#### Work instructions:
Please retype the entries exactly as they stand, leaving out any pictures.

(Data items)

----

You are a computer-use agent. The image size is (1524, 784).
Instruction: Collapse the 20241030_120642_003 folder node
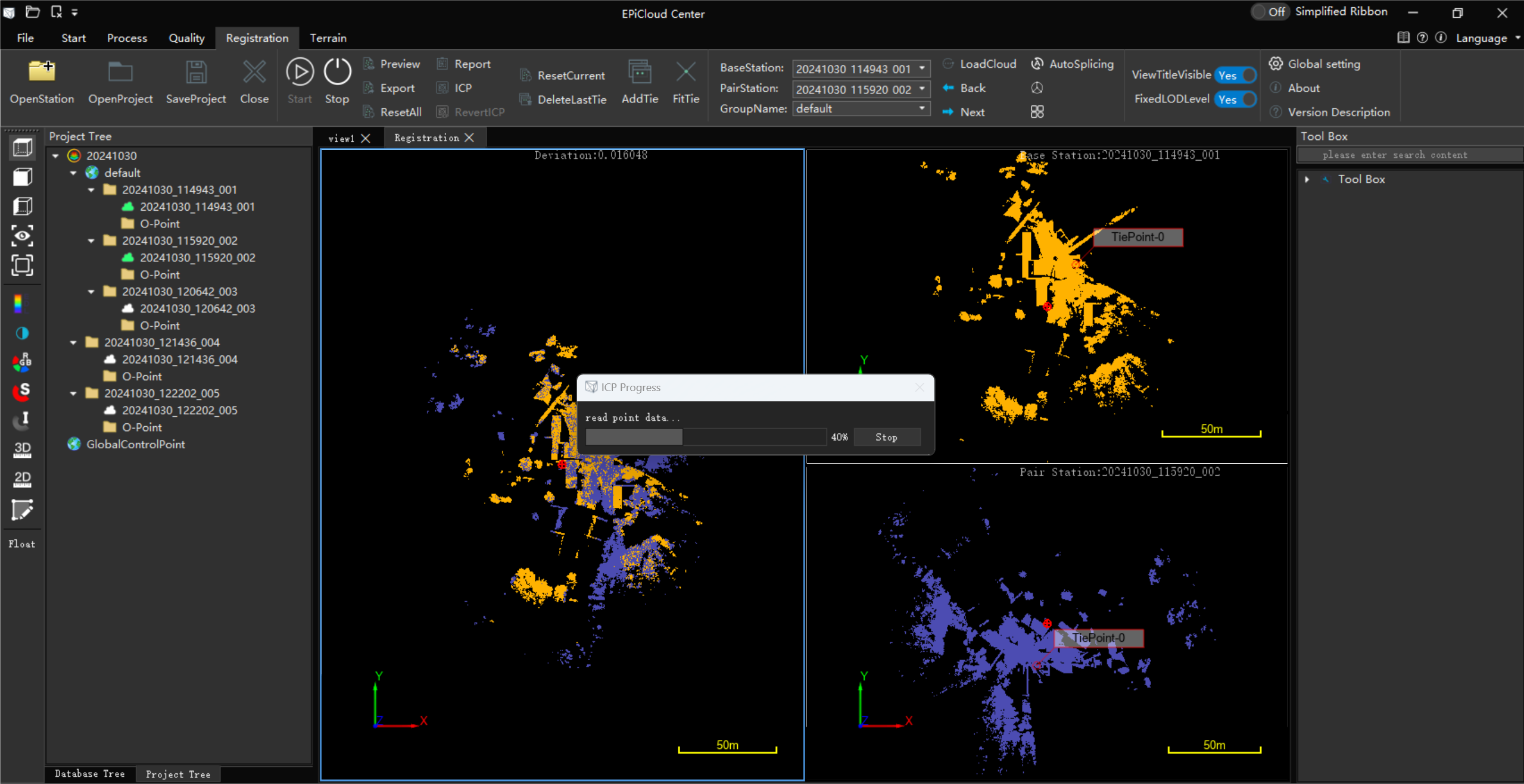(91, 292)
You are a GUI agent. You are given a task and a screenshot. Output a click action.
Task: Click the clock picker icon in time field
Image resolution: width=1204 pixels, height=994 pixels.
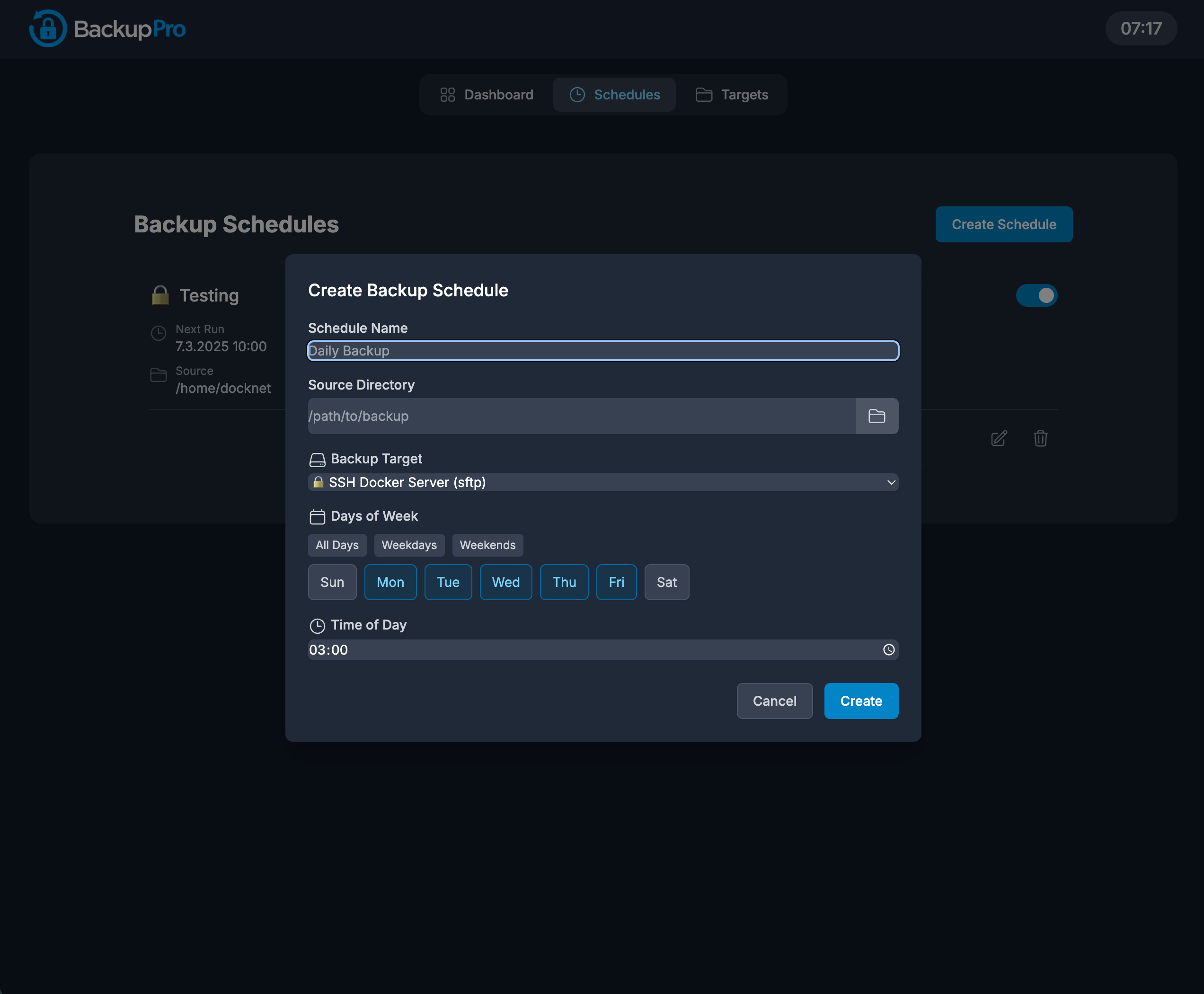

----

#### Output of the task:
You are a computer-use agent. The image size is (1524, 784).
Instruction: Collapse the 20241030_120642_003 folder node
(91, 292)
You are a GUI agent. You are given a task and a screenshot. Output a click action.
Task: Click the clock picker icon in time field
Image resolution: width=1204 pixels, height=994 pixels.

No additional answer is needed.